Pembaca karya sastra memiliki perbedaan dalam menerima teks dan menyikapi suatu teks sastra. Perbedaan pengalaman pembaca akan menentukan pemaknaan dan keberterimaan teks sastra. Dalam hal ini Endraswara (2011: 125) membagi kategori pembaca menjadi tiga kriteria, sebagai berikut.

1) Super reader yang diperkenalkan oleh Riffartere. Super reader adalah pembaca yang berpengalaman. Pembaca semacam ini, oleh Segers disebut juga pembaca ideal, pembaca yang biasanya memiliki dan banyak membaca teori-teori sastra. Pembaca semacam ini juga dapat dikatakan sebagai pembaca akademik ataupun kritis karena mereka akan mampu memahami hubungan semantik dan pragmatik terhadap teks sastra.

2) Fish berpendapat ada istilah informed reader, yaitu pembaca yang tahu dan berkompeten. Pembaca ini biasanya memiliki kemampuan bahasa, semantik, dan kode sastra yang cukup. Kategori ini sejalan dengan istilah pembaca implisit yang diartikan sebagai pembaca yang mampu menggunakan kode-kode tekstual secara menyeluruh.

3) Wolf mengusulkan intended reader, yakni pembaca yang telah berada dalam benak penulis ketika merekontruksikan idenya. Model pembaca semacam ini telah terbayangkan oleh penulis. Misalkan saja, pembaca anak-anak muncul pada saat seorang pengarang menulis cerita anak. Kategori ini sejalan dengan istilah real reader, actual reader, yaitu manusia yang benar-benar melakukan tindakan pembacaan.

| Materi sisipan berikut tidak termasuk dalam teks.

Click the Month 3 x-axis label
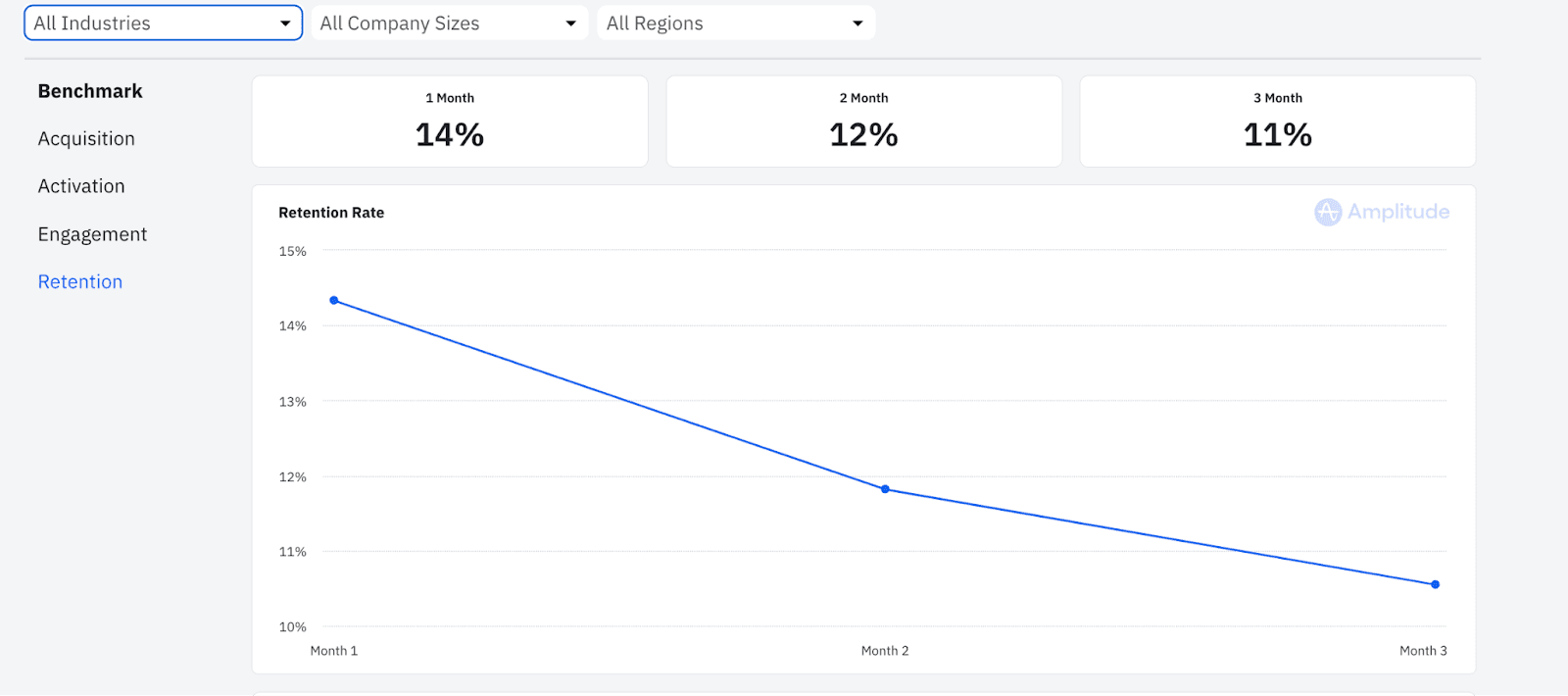 click(1423, 651)
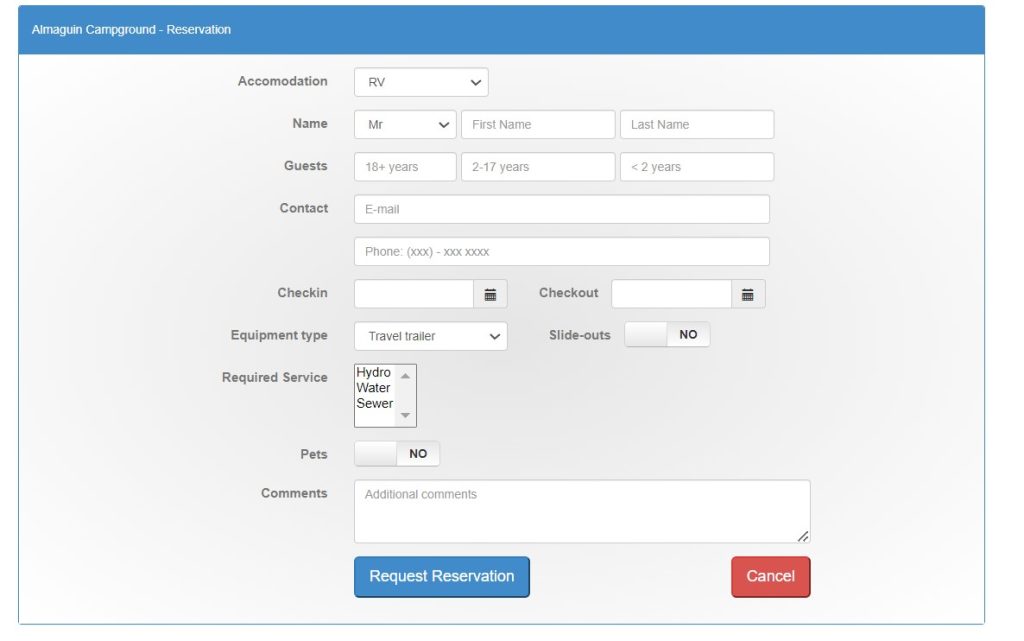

Selain tiga kategori pembaca di atas, masih terdapat satu kategori pembaca yang disebutkan oleh Endraswara, yaitu pembaca awam. Menurut Endraswara (2011: 126), pembaca awam memiliki peranan penting terhadap makna teks. Pembaca awam kadang-kadang juga lebih objektif dan polos, sehingga menilai karya sastra menurut pengetahuan dan visinya. Mereka lebih orisinal dalam membaca karya sastra karena belum terkontaminasi dengan teori-teori.

Tugas pembaca dalam setiap aktivitas resepsi memang tidak mudah. Pembaca sering dihadapkan pada teks-teks sastra yang relatif rumit. Hal ini akan dipengaruhi juga oleh terjadinya penyimpangan-penyimpangan sistem sastra. Itulah sebabnya, pembaca hendaknya mampu mengembalikan segala yang menyimpang tersebut kepada yang jelas, terang, dan dapat dipahami. Berkaitan dengan hal itu, seorang peneliti resepsi hendaknya mampu mengungkap berbagai hal tentang upaya pembaca menyikapi teks sastra. Peneliti sastra hendaknya berusaha mengupas, menyingkapkan, dan mempertanggungjawabkan sistem tersebut.